I think the confusion here is the way people are thinking about the concept of "expected value."

It is absolutely essential to point out that the expected value is the mean value of this process, if it were repeated infinitely many times. Earlier posts implied that this value was meaningless, since we can only do a discrete amount of damage, but this is what we all need to remember: Wesnoth is a repeated game. This single attack is not the only action that counts, the outcome of the game is a collection of hundreds of these EV calculations. If we repeat these throughout the course of the game, our damage will eventually converge on the EV.

This is why it is an absolutely vital statistic to calculate - not for the purposes of a single attack, but to calculate your grand strategy. In the earlier stages of battle, when you're not looking at killing a unit (which I will get to), you are looking at wearing down the opponent's hp. This is when EV comes especially important as a statistic - when faced with many possibilities, which one gives you the most bang for the buck?

There was a lot of talk surrounding dead vs. alive, and how that makes EV worthless. This is absolutely true - you need to consider things besides EV at that point (and the current distribution is very helpful). Whenever you are in a very special circumstance, you have to treat that circumstance individually. However, that is not a valid reason to scrap it altogether! That just means we need to be rational and take all strategy into account, of which EV is just a part - but an important part nonetheless.

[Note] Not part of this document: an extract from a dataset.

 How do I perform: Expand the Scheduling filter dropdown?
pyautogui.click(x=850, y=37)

Since we do these calculations in our head anyway, at the very least at some level, I think it would be nice to have a quick in-game calculation to do it. The implementation would not be difficult, and even if it saves a split second of mental calculation each interaction, it begins to add up. Personally, I've wanted this done for some time.

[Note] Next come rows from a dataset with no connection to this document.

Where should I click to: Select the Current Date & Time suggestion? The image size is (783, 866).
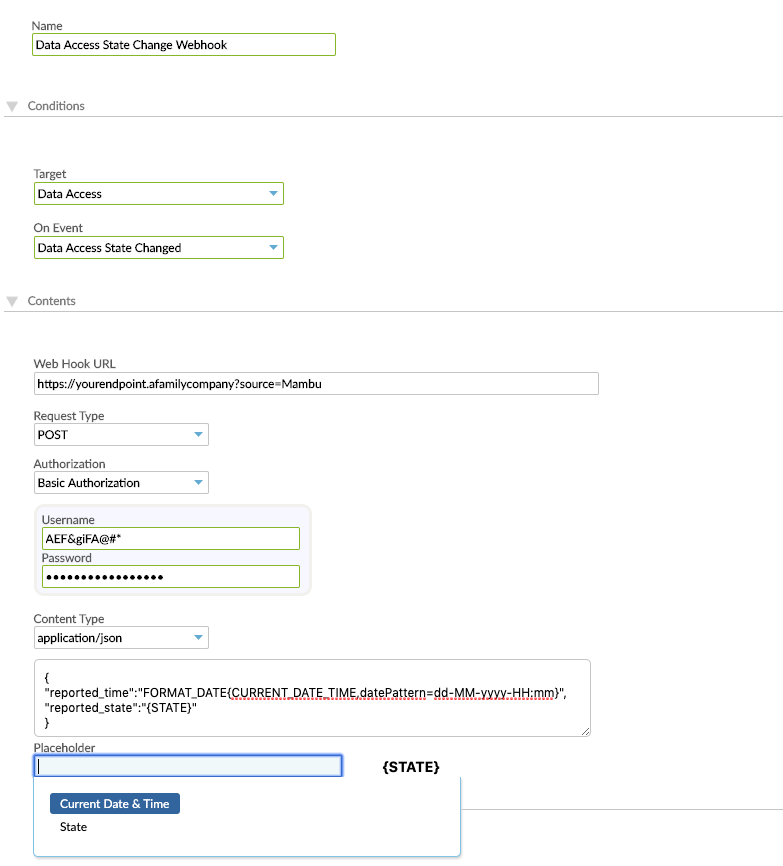coord(113,803)
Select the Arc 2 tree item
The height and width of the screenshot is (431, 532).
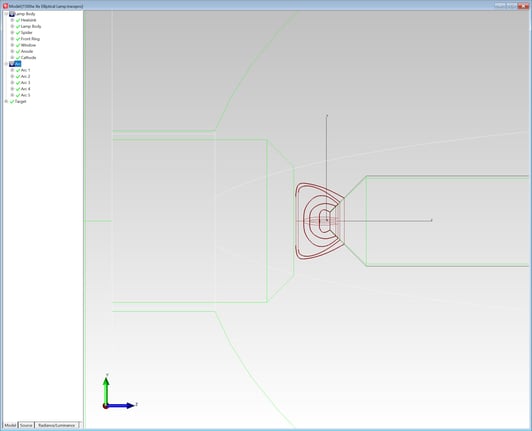(x=25, y=77)
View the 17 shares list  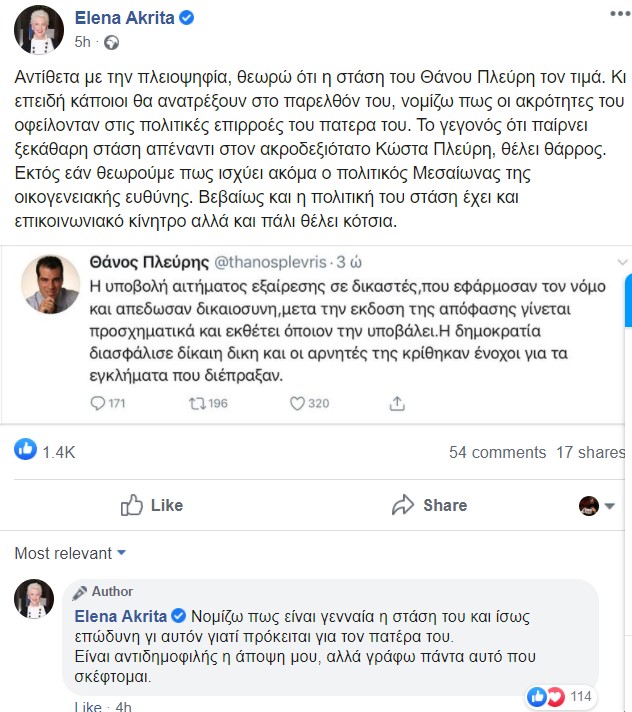[x=590, y=452]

(A note of caution on the implementation: I would suggest taking expected damage dealt, not the expected opponent's HP (which is what we see currently). The EV function becomes non-linear when you have a floor of 0, so the EV would necessarily be less than their remaining HP. This implies that you'd be expected on average to kill things less than half the time, even if your actual chances were 99.7%! Clearly this is nonsense. Plus if we wish to compare damage between many different units, it is more readily comparable to look at expected damage dealt and not the cumbersome expected HP remaining.)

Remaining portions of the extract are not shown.